Try it
From the line containing "porszívók (125, 638)" down to the line containing "VISSZA (193, 118)" in the records below, reproduce every line exactly, ends included, and omit all others.

Records provided
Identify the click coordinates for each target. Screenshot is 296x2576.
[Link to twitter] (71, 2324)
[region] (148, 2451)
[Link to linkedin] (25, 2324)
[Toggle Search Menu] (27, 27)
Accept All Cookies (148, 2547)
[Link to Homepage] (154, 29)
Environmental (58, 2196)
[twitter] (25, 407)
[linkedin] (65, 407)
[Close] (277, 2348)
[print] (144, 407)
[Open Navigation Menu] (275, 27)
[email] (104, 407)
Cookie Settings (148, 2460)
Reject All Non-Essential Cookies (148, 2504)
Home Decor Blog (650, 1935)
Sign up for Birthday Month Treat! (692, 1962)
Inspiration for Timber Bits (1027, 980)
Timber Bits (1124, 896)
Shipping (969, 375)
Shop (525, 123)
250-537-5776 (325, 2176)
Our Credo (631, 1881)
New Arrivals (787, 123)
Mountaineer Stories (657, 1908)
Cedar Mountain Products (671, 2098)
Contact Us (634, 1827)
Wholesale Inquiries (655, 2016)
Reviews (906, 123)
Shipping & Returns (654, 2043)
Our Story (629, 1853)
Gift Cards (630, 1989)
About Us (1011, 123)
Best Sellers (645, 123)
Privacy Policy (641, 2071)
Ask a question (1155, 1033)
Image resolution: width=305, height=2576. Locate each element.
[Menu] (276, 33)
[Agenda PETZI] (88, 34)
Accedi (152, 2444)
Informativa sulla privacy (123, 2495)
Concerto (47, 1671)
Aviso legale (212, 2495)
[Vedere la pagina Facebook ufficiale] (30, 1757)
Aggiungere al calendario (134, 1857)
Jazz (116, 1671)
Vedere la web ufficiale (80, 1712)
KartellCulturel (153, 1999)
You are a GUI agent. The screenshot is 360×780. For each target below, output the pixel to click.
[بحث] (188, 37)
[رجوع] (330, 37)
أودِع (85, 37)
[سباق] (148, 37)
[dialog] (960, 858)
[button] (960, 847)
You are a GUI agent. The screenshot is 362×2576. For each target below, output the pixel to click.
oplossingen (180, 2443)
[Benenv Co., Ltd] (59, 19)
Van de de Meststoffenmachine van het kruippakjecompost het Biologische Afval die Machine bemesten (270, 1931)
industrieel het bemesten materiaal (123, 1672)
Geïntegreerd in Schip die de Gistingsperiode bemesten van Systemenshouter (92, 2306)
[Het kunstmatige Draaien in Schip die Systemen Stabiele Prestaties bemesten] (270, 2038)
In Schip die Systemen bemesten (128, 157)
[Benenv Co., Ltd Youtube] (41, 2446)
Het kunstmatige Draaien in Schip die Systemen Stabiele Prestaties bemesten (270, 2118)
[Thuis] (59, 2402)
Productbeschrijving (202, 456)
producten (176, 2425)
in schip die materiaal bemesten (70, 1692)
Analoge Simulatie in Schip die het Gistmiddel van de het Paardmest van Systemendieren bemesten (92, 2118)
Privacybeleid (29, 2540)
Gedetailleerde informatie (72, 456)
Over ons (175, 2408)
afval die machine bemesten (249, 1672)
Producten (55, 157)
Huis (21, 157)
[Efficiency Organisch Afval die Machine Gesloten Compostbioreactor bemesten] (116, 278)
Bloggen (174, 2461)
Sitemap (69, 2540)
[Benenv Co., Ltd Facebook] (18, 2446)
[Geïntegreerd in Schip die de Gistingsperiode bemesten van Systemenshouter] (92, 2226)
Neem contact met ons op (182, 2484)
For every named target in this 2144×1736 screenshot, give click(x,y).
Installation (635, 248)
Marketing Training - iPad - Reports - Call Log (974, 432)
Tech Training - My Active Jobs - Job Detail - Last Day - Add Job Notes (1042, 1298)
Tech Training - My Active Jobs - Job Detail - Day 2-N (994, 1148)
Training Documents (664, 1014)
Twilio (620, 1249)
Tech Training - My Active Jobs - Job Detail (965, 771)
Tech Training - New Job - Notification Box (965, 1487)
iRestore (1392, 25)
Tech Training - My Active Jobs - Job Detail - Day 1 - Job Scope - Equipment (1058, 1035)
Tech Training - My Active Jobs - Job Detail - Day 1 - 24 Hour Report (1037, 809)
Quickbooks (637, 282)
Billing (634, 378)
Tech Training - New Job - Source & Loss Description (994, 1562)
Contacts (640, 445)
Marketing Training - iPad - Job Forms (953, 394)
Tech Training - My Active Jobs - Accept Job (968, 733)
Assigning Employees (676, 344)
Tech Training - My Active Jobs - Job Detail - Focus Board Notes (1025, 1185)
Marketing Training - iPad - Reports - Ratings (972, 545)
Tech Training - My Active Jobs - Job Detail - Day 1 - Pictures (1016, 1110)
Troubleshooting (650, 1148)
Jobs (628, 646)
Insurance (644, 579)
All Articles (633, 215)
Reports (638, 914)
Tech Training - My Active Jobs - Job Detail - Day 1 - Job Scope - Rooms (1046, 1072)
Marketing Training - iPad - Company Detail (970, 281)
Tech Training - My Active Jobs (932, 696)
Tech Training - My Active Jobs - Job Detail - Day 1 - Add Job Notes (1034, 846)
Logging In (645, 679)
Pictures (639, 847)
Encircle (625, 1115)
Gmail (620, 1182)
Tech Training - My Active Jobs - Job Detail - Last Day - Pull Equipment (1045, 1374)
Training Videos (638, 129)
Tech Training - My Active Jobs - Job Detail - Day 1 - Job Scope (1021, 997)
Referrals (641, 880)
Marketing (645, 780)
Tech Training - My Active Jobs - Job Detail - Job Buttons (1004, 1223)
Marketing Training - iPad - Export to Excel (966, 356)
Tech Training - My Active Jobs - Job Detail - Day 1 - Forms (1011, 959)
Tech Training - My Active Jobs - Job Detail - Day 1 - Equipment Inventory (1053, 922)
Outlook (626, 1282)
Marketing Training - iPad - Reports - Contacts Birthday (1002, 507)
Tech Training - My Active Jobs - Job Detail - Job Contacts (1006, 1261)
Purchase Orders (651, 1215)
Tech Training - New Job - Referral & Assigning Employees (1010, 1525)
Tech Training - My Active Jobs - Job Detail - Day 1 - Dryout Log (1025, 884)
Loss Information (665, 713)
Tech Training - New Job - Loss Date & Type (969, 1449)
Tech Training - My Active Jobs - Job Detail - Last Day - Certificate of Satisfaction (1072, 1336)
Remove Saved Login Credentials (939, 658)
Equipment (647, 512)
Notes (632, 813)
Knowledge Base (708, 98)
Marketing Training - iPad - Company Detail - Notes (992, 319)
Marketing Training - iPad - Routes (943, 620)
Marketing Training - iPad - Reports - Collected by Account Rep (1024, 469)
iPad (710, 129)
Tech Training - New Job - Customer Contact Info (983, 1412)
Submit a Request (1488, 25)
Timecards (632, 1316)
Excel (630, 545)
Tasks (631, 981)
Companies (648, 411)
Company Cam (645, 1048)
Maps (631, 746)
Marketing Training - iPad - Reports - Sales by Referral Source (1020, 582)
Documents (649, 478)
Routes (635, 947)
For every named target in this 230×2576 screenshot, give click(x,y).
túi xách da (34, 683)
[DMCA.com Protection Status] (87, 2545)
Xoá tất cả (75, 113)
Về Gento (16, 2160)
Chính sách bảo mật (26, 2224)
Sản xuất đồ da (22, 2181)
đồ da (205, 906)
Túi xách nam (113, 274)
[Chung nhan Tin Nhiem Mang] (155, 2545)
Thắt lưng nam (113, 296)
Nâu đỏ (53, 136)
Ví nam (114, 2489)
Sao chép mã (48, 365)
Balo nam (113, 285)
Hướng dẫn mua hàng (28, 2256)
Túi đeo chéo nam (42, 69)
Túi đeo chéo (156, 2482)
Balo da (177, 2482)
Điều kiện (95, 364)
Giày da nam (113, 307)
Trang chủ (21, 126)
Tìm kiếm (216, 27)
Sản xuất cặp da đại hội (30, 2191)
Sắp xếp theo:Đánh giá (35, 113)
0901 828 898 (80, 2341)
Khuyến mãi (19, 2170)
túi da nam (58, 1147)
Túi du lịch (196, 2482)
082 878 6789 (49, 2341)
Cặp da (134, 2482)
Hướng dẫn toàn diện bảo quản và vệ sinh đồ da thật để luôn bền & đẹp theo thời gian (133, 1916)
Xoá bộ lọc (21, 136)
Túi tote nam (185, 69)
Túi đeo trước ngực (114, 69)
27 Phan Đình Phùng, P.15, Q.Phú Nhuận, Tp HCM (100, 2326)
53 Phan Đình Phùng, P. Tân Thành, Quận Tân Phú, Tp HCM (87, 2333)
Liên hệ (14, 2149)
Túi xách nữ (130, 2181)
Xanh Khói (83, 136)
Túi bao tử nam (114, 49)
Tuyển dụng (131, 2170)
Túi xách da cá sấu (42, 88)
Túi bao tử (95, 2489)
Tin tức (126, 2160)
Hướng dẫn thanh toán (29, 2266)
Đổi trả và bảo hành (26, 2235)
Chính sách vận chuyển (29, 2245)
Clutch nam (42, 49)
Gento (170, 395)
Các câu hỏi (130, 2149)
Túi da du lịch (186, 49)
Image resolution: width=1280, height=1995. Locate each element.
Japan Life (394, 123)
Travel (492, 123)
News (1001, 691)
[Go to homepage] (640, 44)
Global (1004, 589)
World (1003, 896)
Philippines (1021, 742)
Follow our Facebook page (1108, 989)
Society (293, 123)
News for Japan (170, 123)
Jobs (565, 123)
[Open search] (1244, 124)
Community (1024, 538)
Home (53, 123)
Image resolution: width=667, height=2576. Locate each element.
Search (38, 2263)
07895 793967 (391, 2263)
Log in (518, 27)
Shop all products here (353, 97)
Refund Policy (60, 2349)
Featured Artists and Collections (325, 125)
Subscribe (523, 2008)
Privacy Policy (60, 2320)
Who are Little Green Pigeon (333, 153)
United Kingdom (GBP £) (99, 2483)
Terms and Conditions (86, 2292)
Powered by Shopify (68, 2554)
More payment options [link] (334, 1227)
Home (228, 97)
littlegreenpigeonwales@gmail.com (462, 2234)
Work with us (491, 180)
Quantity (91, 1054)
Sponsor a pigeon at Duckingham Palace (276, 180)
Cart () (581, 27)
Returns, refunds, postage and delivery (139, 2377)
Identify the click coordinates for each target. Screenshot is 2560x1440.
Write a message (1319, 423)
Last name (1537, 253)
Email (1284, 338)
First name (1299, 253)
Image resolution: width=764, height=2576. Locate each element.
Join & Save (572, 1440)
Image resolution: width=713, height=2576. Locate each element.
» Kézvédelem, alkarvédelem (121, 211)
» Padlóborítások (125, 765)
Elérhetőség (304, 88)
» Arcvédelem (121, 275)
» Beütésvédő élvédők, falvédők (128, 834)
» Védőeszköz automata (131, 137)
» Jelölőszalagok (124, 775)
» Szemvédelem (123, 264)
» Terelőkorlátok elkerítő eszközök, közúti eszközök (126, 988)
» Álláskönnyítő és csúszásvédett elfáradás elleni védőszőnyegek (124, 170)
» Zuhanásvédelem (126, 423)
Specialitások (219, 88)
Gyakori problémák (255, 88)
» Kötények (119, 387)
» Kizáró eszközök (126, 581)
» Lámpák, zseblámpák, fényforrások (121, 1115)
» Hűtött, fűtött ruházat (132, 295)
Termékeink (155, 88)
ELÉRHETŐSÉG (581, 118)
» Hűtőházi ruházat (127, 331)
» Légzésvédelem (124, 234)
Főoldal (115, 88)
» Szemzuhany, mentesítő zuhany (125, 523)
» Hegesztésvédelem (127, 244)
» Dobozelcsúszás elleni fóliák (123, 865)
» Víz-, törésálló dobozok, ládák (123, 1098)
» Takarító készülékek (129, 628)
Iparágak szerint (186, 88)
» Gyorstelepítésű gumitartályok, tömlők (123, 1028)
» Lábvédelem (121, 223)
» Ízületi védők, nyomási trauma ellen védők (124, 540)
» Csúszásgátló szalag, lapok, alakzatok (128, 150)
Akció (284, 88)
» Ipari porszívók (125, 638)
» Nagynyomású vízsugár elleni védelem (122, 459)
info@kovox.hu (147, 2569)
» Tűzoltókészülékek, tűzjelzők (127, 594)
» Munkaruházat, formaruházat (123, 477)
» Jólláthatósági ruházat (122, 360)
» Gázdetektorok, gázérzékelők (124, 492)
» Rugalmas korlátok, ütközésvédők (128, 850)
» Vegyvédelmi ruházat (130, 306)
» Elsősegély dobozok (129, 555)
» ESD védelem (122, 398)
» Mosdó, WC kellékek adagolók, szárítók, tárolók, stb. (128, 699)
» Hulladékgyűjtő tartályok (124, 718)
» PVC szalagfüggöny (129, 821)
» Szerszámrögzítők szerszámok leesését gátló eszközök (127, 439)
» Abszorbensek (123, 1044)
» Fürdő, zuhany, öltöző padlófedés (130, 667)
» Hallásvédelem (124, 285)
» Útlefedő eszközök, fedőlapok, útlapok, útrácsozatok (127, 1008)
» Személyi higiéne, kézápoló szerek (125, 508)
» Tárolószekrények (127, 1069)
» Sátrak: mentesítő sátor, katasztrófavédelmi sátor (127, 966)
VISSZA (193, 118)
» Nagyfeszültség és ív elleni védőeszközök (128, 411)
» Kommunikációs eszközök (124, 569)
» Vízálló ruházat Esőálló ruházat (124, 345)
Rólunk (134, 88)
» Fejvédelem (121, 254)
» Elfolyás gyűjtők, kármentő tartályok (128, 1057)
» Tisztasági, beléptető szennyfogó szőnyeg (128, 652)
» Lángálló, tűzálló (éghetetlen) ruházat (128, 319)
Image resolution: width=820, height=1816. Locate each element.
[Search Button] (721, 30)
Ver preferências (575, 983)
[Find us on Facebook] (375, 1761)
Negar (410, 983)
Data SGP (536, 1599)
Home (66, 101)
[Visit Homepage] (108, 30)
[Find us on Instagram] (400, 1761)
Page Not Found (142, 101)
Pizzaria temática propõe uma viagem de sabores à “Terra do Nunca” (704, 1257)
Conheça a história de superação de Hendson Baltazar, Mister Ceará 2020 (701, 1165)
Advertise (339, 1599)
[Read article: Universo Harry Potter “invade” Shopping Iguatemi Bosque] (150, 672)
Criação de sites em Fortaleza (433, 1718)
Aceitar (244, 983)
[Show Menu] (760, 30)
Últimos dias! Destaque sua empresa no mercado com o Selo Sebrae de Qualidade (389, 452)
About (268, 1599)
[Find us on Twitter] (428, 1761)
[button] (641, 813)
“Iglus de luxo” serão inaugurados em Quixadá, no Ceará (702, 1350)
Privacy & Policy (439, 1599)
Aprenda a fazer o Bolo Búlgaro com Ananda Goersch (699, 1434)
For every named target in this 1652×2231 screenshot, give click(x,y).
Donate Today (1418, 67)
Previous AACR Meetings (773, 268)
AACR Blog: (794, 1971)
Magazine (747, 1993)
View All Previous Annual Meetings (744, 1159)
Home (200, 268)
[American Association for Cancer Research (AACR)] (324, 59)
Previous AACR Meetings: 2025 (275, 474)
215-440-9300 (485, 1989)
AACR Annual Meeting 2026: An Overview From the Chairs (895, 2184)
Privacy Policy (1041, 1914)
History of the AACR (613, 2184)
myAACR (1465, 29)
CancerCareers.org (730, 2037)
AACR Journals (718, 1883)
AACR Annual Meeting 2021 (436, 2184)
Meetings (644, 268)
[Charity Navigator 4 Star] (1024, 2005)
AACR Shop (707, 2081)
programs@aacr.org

The answer
» Ipari porszívók (125, 638)
» Nagynyomású vízsugár elleni védelem (122, 459)
info@kovox.hu (147, 2569)
» Tűzoltókészülékek, tűzjelzők (127, 594)
» Munkaruházat, formaruházat (123, 477)
» Jólláthatósági ruházat (122, 360)
» Gázdetektorok, gázérzékelők (124, 492)
» Rugalmas korlátok, ütközésvédők (128, 850)
» Vegyvédelmi ruházat (130, 306)
» Elsősegély dobozok (129, 555)
» ESD védelem (122, 398)
» Mosdó, WC kellékek adagolók, szárítók, tárolók, stb. (128, 699)
» Hulladékgyűjtő tartályok (124, 718)
» PVC szalagfüggöny (129, 821)
» Szerszámrögzítők szerszámok leesését gátló eszközök (127, 439)
» Abszorbensek (123, 1044)
» Fürdő, zuhany, öltöző padlófedés (130, 667)
» Hallásvédelem (124, 285)
» Útlefedő eszközök, fedőlapok, útlapok, útrácsozatok (127, 1008)
» Személyi higiéne, kézápoló szerek (125, 508)
» Tárolószekrények (127, 1069)
» Sátrak: mentesítő sátor, katasztrófavédelmi sátor (127, 966)
VISSZA (193, 118)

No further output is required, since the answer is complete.